Em quinto lugar, é necessário reduzir o núcleo do próprio aparelho do Estado. Para isto, entretanto, a arma principal não é apenas a da privatização. Esta é fundamental para transferir para o setor privado as atividades produtivas voltadas para o mercado. Há uma segunda arma, que é a do desenvolvimento das organizações públicas não-estatais, das organizações voltadas para o interesse público, que não visam o lucro nem agem exclusivamente segundo os critérios de mercado. No Brasil é comum pensarmos que as organizações ou são estatais ou são privadas. Na verdade podem também ser públicas mas não-estatais. Estas são especialmente necessárias nas áreas de educação, da saúde, da cultura, das obras sociais e da proteção ao meio ambiente. Não é possível limitar as atividades dessas áreas ao mercado, mas também não faz sentido separá-la totalmente do mercado e colocá-la dentro do Estado. Nos países desenvolvidos um número crescente de escolas, de hospitais, de museus são organizações públicas não-estatais. São fundações privadas, que recebem recursos do Estado, mas são autônomas em relação a ele. Que buscam recursos na sociedade, a qual servem. Que se inserem no mercado sem perder seu caráter público.

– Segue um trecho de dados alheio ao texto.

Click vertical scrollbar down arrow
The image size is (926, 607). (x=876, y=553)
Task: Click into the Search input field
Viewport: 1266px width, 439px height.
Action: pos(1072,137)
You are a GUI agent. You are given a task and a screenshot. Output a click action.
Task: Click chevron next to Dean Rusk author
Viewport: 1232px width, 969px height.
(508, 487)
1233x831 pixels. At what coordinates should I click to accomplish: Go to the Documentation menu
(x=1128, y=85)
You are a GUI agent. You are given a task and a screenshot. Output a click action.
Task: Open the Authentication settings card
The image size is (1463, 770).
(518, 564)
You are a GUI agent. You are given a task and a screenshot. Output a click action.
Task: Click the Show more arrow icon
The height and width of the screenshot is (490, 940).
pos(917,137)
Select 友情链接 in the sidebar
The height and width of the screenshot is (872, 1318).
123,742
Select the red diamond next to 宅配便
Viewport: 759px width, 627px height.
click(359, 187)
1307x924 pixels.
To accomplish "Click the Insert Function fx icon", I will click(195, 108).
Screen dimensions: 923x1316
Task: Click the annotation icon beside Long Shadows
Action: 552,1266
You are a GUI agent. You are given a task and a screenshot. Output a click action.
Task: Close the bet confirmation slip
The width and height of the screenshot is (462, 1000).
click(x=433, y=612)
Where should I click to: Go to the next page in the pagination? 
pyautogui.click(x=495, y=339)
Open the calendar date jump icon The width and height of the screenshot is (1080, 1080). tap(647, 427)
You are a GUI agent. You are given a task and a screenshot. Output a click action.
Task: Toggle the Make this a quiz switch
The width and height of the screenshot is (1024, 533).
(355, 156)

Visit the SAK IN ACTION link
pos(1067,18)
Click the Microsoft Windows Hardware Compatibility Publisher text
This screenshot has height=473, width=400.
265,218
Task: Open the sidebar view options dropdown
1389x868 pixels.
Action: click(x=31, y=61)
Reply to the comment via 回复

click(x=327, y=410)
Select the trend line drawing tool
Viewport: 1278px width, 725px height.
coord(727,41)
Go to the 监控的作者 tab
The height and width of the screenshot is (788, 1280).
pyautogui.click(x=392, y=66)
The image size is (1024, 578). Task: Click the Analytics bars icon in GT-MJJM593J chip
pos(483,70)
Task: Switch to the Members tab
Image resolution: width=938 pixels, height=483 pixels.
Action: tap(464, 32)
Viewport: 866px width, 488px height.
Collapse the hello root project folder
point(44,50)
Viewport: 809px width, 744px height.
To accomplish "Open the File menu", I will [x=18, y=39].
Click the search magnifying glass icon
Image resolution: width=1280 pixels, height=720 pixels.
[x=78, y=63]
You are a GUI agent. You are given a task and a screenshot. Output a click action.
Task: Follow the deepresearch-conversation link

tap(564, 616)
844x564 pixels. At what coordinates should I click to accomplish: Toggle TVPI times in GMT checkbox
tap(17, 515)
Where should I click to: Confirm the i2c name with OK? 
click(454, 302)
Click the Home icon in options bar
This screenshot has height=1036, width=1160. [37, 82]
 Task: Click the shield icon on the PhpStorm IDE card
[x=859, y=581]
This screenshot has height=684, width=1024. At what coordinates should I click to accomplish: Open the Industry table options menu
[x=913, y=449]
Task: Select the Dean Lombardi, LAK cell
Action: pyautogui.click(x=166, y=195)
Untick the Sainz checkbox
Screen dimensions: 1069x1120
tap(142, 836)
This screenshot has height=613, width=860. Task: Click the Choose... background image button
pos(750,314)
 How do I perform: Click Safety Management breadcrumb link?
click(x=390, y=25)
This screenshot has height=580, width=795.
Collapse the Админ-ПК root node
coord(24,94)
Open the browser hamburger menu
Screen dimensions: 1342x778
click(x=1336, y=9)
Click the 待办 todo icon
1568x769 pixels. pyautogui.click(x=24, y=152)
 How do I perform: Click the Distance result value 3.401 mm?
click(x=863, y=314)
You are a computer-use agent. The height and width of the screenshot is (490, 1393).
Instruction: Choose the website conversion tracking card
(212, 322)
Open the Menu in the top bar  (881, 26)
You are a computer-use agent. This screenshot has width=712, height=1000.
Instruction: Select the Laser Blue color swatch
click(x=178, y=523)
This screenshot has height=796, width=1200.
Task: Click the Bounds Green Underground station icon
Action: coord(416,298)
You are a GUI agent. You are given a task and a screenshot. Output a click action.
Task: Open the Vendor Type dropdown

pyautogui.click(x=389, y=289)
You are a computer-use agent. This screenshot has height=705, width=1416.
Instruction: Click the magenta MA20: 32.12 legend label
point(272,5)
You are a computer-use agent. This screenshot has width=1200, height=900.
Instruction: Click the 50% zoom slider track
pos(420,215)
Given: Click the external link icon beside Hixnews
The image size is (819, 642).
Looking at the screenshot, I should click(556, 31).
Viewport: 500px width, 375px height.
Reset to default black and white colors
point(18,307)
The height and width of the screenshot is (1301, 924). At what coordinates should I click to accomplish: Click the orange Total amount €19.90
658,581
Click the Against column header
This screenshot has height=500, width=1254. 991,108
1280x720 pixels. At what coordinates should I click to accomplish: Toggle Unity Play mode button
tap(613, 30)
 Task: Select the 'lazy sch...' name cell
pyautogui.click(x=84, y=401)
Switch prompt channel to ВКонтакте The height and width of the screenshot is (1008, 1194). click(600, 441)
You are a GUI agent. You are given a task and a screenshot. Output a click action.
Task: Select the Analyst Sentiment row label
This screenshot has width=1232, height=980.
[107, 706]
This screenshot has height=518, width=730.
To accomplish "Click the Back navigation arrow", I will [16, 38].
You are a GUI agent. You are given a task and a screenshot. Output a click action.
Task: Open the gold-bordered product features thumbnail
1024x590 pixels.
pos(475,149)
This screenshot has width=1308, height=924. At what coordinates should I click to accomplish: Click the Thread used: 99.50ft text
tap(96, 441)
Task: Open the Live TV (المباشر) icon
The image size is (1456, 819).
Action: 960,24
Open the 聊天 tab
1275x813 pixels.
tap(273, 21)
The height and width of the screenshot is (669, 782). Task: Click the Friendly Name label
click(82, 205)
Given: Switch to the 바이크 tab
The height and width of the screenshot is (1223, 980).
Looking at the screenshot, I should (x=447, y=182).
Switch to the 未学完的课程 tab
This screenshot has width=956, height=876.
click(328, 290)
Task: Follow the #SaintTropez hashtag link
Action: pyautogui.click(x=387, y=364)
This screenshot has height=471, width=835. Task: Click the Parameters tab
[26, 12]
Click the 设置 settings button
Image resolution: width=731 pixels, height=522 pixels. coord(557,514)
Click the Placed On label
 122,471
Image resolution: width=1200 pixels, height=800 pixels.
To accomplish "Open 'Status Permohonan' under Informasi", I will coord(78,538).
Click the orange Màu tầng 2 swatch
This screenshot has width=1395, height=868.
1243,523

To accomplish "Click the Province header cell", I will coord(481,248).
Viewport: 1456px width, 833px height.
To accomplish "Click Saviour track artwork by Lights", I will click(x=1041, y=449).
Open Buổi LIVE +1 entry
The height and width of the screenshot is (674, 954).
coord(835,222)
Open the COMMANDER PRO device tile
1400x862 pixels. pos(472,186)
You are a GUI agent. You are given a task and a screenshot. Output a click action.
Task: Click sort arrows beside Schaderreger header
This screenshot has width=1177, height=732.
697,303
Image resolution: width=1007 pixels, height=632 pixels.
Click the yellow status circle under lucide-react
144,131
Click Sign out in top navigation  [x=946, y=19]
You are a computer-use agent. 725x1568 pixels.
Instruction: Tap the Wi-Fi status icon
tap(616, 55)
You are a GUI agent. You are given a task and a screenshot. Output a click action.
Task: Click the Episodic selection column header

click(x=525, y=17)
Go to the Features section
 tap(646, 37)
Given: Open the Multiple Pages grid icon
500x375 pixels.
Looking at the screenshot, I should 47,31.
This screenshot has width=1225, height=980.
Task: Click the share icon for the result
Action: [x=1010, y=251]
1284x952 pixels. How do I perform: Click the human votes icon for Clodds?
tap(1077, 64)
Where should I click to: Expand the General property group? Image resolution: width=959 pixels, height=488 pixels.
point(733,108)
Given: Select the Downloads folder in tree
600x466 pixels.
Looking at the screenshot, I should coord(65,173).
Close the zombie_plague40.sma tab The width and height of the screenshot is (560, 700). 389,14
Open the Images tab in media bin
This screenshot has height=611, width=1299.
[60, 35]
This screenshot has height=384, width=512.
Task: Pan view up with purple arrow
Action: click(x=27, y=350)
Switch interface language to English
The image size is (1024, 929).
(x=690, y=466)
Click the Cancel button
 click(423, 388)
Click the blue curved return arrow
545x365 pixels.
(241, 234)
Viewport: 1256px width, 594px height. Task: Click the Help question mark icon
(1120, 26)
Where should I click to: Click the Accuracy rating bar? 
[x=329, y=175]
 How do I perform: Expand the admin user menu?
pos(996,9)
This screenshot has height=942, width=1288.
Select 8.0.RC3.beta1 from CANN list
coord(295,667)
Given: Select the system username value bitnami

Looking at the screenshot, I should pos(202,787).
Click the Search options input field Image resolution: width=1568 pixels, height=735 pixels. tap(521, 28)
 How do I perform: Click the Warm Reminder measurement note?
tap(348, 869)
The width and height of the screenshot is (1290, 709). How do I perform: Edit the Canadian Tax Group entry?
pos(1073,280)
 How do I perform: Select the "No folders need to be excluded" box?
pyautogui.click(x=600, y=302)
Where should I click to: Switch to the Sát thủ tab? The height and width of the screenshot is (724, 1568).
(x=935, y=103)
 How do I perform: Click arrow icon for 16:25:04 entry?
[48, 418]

Estão aí os princípios do que espero constituam um programa de trabalho para minha gestão no Ministério da Administração Federal e da Reforma do Estado. Princípios simples, mas princípios cuja implementação enfrentará obstáculos imensos. Estes obstáculos terão origem não apenas nos interesses corporativos reais, mas também em interesses fictícios - em idéias e instituições velhas e superadas, que, de fato, não atendem aos interesses a médio prazo dos funcionários públicos e dos políticos que os defendem.